Consultants to the Australian Public Service are keeping a close eye on parliamentary hearings into their profession, with fears growing over how far a government clampdown might reach.
The Senate Finance and Public Administration References Committee wound up its first round of hearings into the integrity of consultants in the APS, having heard numerous accounts of the adverse impact external contractors have had on the service.
The parliamentary committee will convene again next month to hear further evidence.
In the meantime, consultancy firms are rushing to lock in lucrative contracts before things sour further.
They are also being more proactive in touting the value external consultants bring to the APS.
With the Federal Government already well into its plan to reduce the consultancy spend in the APS, and some stark examples of dodgy practices being revealed, contractors are having their work scrutinised more than ever before.
“We are in front of the Government all the time at the moment,” one high-level consultant told Region.
“We need to put our best foot forward and let them know what important services we can provide.
“But we also know we have an image problem.
“Consulting to the Government isn’t going away, by any means. It’s too entrenched.
“But the world as we know it is changing.”
The Senate inquiry was sparked after a former PricewaterhouseCoopers partner was banned as a tax agent for sharing confidential Treasury information with colleagues and, by extension, clients of his own firm.
The unethical behaviour resulted in Government threats to exclude PwC from future confidential briefings and calls for a review of all the Big Four accountancy firms’ contract work for the APS.
PwC’s role in Robodebt has also been highlighted, with the royal commission into the automated debt recovery scheme being told the consultancy firm withheld from the government vital information about problems with the illegal program.
The Senate inquiry, however, heard from a string of experts expressing concerns over the impact wholesale contracting is having on the APS.
Former APS commissioner Andrew Podger told the inquiry that extensive outsourcing of IT had caused a systemic loss of capability in the APS that would take significant time and money to restore.
“Is there an IT profession we ought to have?” Professor Podger asked.
“What would that look like and what does the private market look like in that place? And what should we pay to make sure we are attracting and retaining the people we need?”
Addressing the argument that the APS can’t attract the people with the right skills in the numbers required in the current competitive jobs market, Professor Podger suggested the service should lift its game.
“I think the public service remuneration arrangements we’ve got at the moment are not designed to get the best, to attract, develop and retain the best talent,” he said.
“We’ve gone down a route of allowing each agency to have their own pay arrangements.
“We’ve had weird and wonderful rules around that, but no reflection on what the markets require and no basis for doing that.”

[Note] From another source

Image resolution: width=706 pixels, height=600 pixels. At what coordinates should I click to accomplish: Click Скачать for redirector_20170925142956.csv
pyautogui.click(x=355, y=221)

The Community and Public Sector Union told the inquiry that over-reliance on consultants had opened the way for conflicts of interest in the APS.
Assistant national secretary Michael Tull said the CPSU wasn’t advocating an end to the use of consultants in the public service, but for a more prudent application of external contracts.

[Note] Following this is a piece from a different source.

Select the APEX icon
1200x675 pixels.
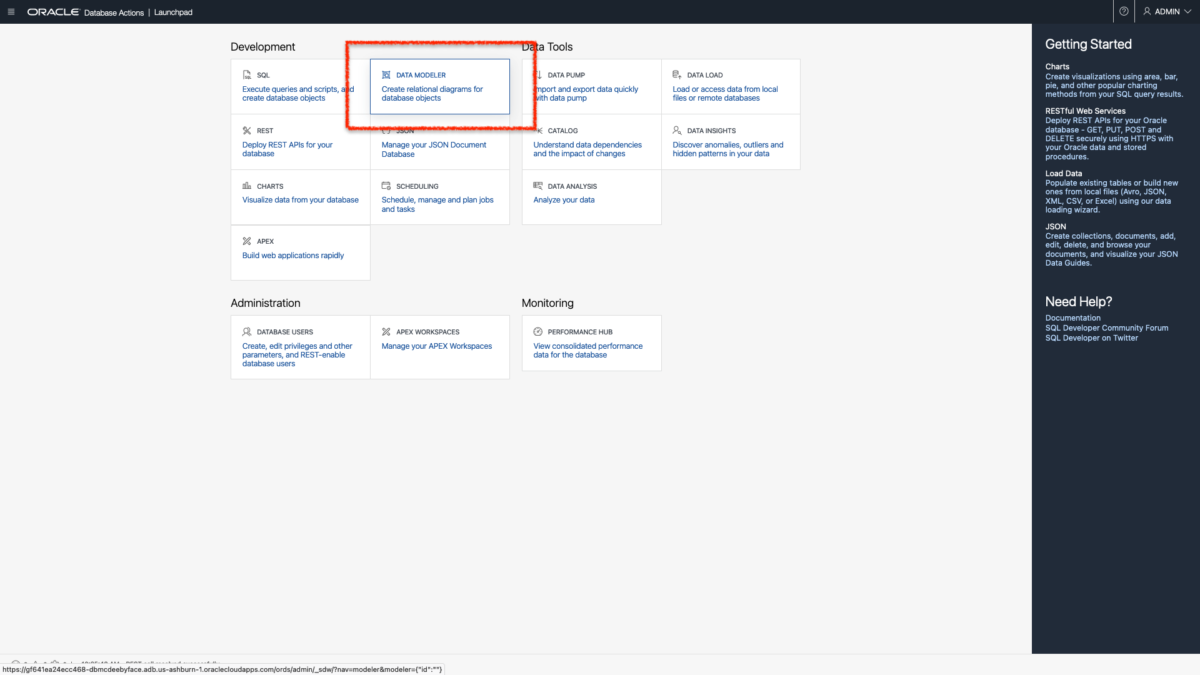click(x=248, y=241)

“The reality is that consulting to government has become a multi-billion-dollar business,” Mr Tull said.
“It’s a business that’s rife with potential conflicts of interest.
“The public has seen regular news reports of scandals and questionable behaviour by consultants, and these reports and the public scepticism they generate really do undermine trust in government and public institutions.”

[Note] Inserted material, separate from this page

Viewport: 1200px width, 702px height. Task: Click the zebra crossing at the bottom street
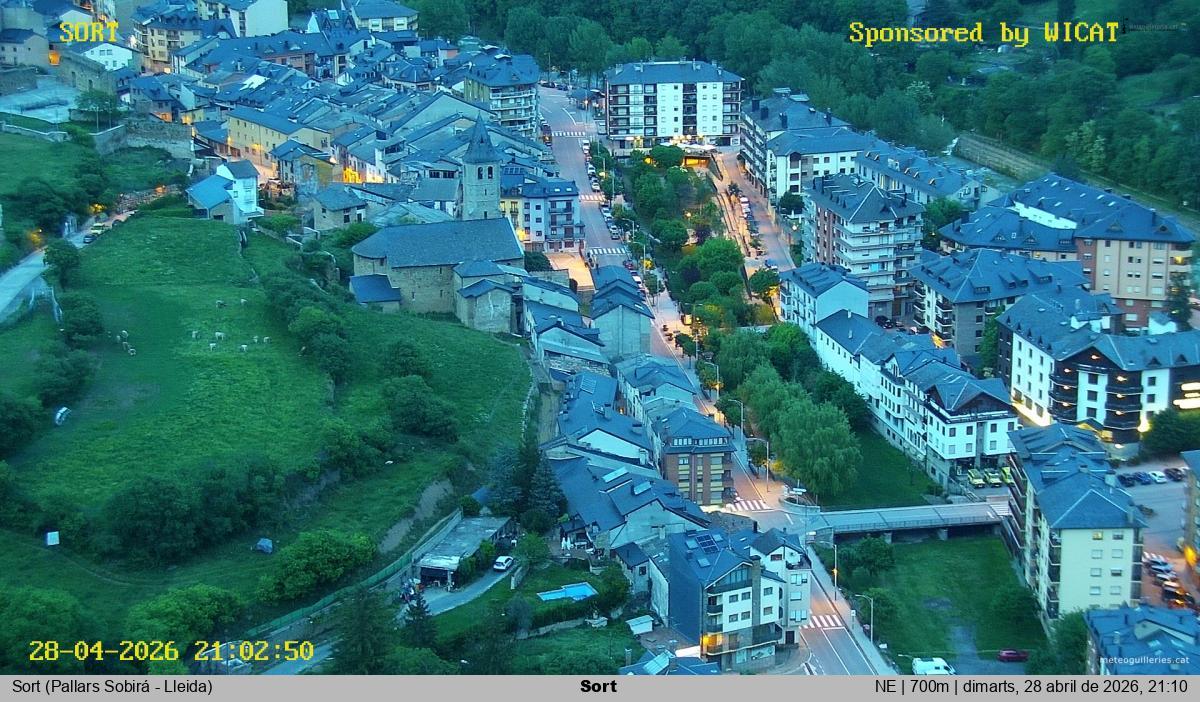[x=825, y=622]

The Australia Institute used the inquiry to call for the banning of consulting firms that leak confidential information and breach the public trust.
The institute’s democracy and accountability director Bill Browne said such firms should not be able to win future government contracts.
“Consulting firms charge through the roof for advice that is often simplistic, flawed or self-interested – or has been specifically commissioned to further the government’s preconceived agenda,” Mr Browne said.
“Consultants seem to have no moral qualms about taking public money to deliver advice that is against the public interest.
“At their worst, consulting firms have leaked confidential government information to drum up business and potentially help their multinational clients avoid paying millions of dollars in tax.”